PROBLEM SET »
A: In the passage on past conduct of victims of certain crimes, list the things whose source Rule 412 lets evidence of a victim's past sexual conduct challenge.
B: According to the passage on past conduct of victims of certain crimes, under what condition does Section 609.347 allow evidence of a common scheme or plan?

PASSAGE SHOWN »
[Start of section]
Past Conduct of Victims of Certain Crimes

Evidence of the past sexual conduct of a victim of alleged criminal sexual conduct is admissible in very limited circumstances.  Minnesota Rule of Evidence 412 and Minnesota Statute § 609.347 are the result of many years of debate and analysis regarding the appropriate use of this type of evidence. The Rule and the statute continue to use slightly different language and clauses, and some uncertainty remains as to which should control when the two conflict.  Both the Rule and the statute must be reviewed carefully if the admissibility of a victim’s past sexual conduct will be an issue at trial.

Pursuant to Rule 412, evidence of a victim’s past sexual conduct is only admissible to establish consent or challenge the source of semen, disease, or pregnancy.  When evidence of the victim’s past conduct is offered to show consent, the defendant must be arguing consent rather than disputing the claimed act altogether.  Minn. R. Evid. 412, Advisory Committee Comment.  In order to argue that the contact at issue was consensual, an accused may introduce evidence of the victim’s past sexual conduct that rises to the level of a common scheme or plan, or of past relations with the accused in particular.  Minn. R. Evid. 412. In general, one past instance of conduct does not constitute a common scheme or plan. See State v. Booker, 348 N.W.2d 753 (Minn. 1984). Notably, Section 609.347 allows evidence of a common scheme or plan only if the prior conduct involved a fabricated claim of sexual assault.

Evidence of a victim’s past sexual conduct is also potentially admissible to rebut inferences that may be drawn from evidence of semen, pregnancy or disease introduced by the prosecution. See Minn. R. Evid. 412(1)(B). In response to such evidence, an accused may offer specific instances of past conduct of the victim to suggest that the evidence offered by the prosecution was the result of other sexual contact of the victim.  See id.

Evidence of the victim’s past sexual conduct is admissible only if its probative value is not substantially outweighed by its inflammatory or prejudicial nature, and only after compliance with the notice and hearing requirements set forth in Rule 412(2).  However, in rare cases evidence may be admissible even without authorization from Rule 412 when the proffered evidence is essential to the defendant’s right to confrontation and due process. Minn. R. Evid. 412, Advisory Committee Comment.
[End of section]
SUPPLIED DATA »
[Start of section]
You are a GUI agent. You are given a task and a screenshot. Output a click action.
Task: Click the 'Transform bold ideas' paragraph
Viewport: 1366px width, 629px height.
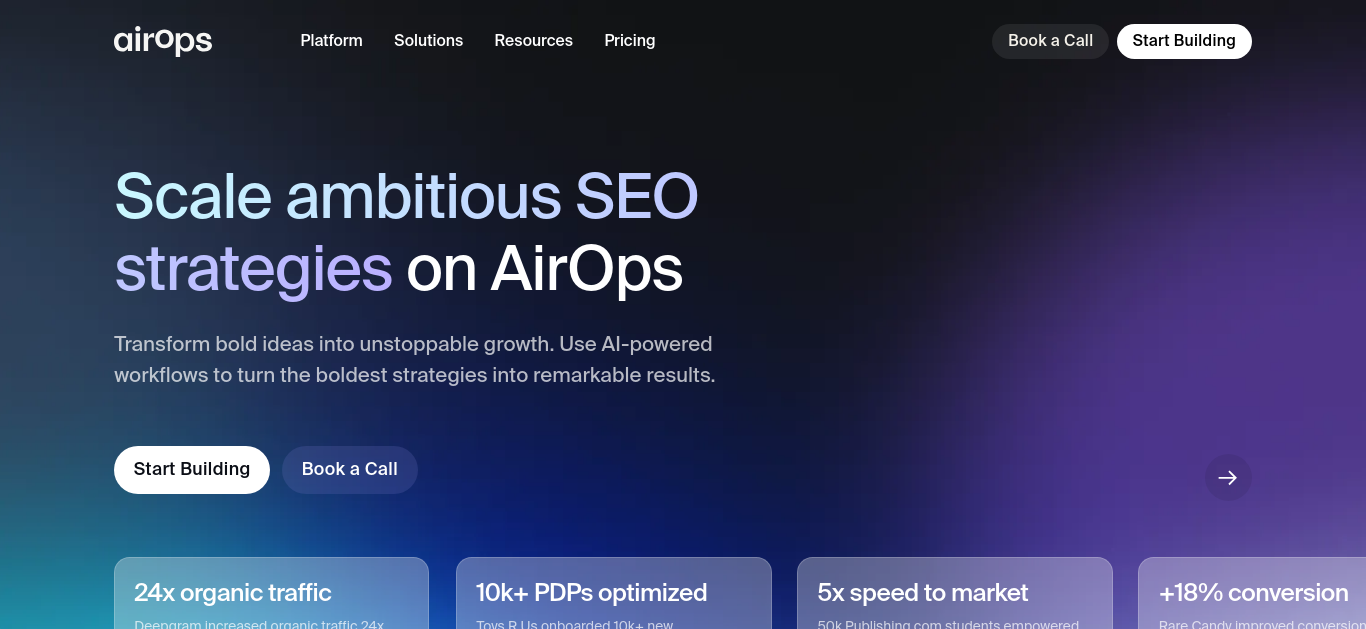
[End of section]
ANSWERS FOR EACH ITEM »
A: Semen, disease, pregnancy

B: Only if the prior conduct involved a fabricated claim of sexual assault.